┌──

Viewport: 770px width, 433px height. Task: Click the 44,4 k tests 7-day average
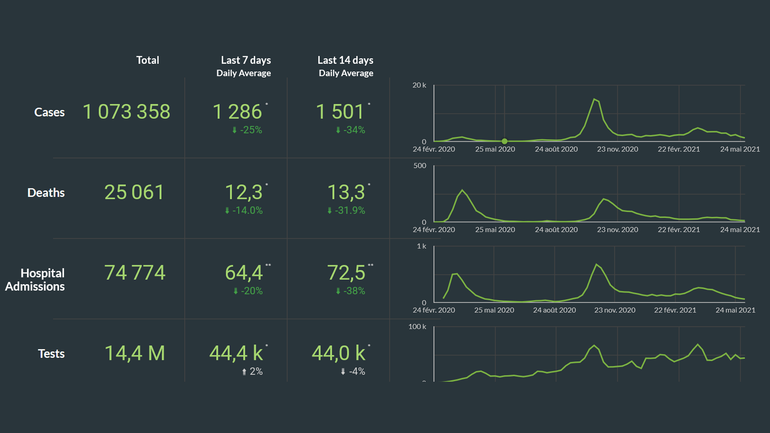click(236, 352)
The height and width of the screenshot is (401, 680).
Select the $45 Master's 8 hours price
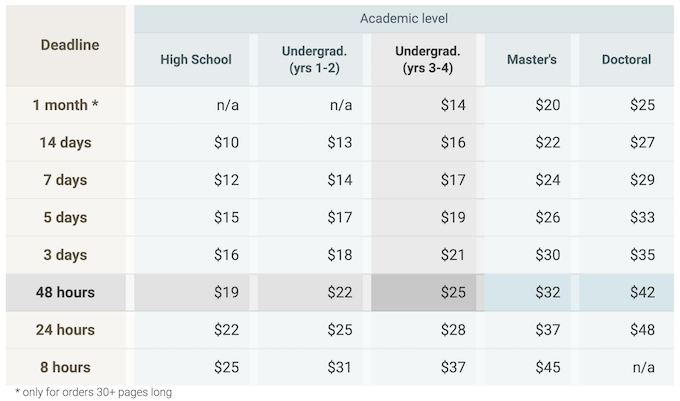click(x=547, y=367)
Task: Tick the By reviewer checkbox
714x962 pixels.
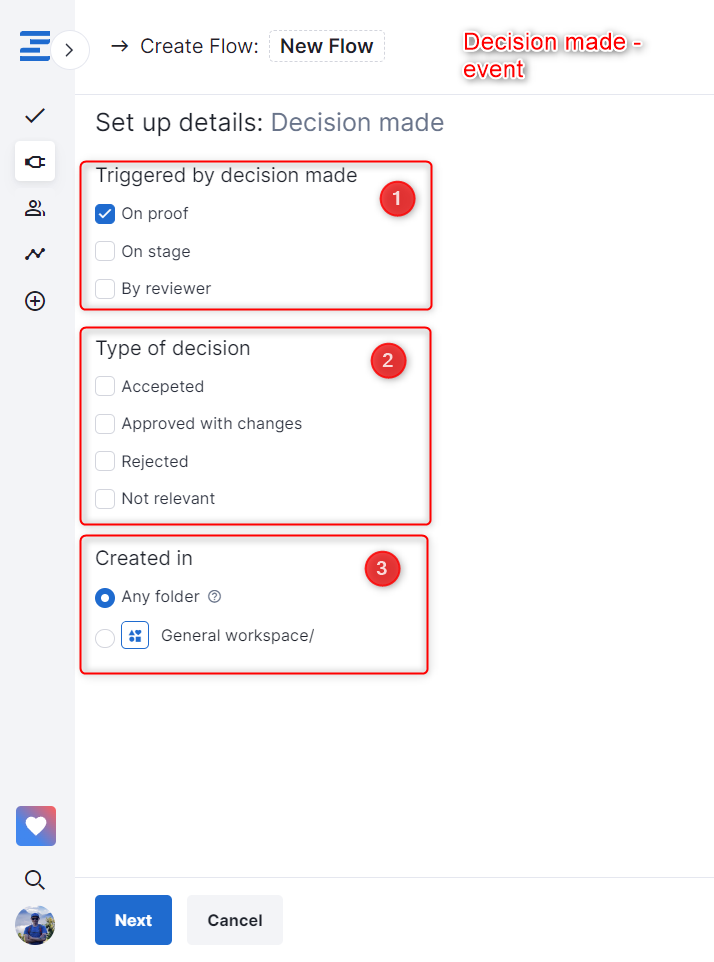Action: click(105, 289)

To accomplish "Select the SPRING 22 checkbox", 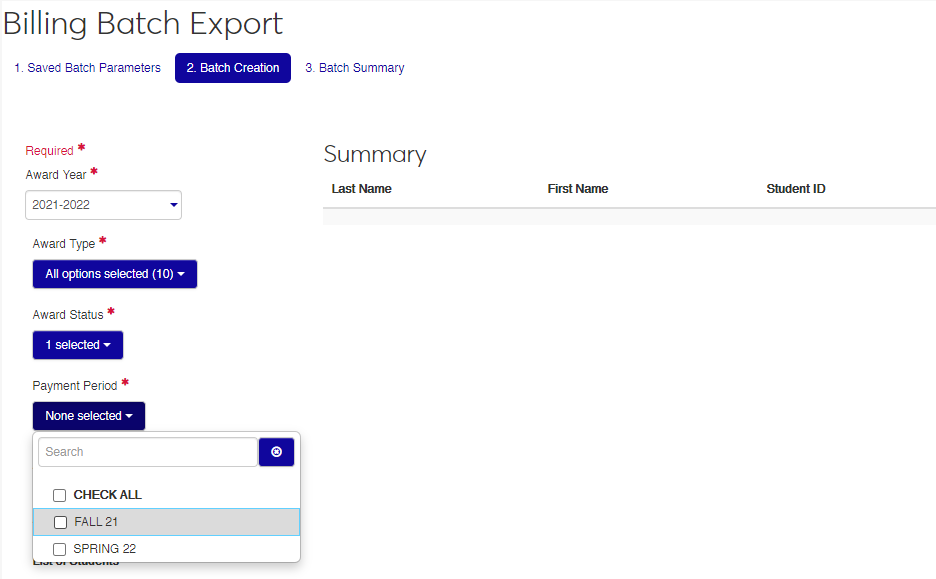I will click(60, 549).
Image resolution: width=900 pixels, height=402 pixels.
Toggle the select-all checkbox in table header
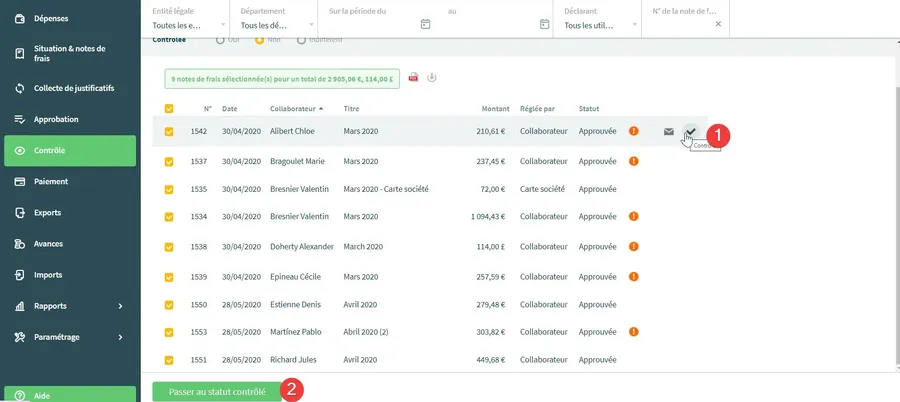(x=169, y=109)
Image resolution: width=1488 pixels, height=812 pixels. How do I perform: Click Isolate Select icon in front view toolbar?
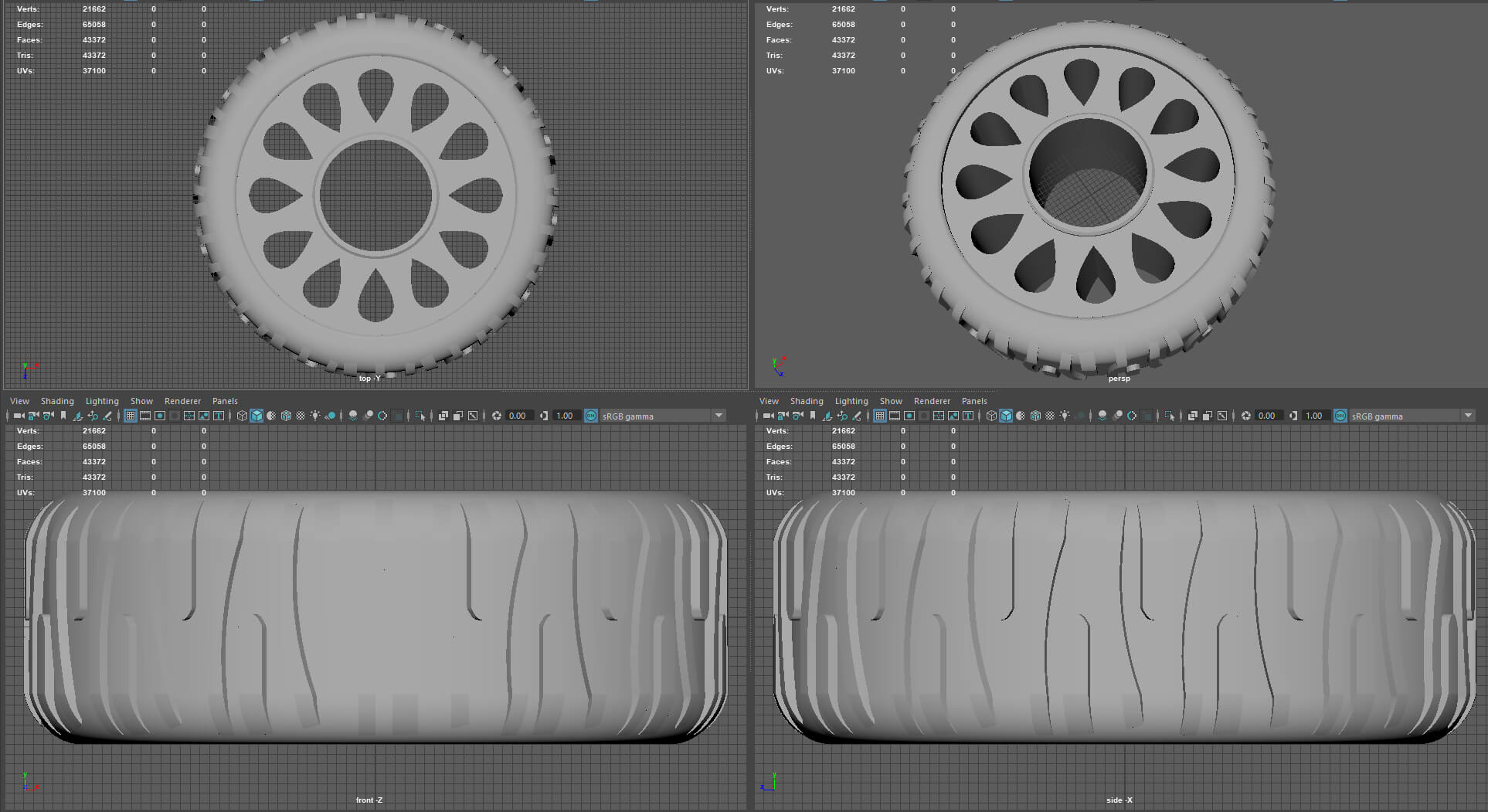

└──

* **Brief**: Figure out how many lines of the listing above include "Image"; the answer is that number alone.

* **Exercise solution**: 2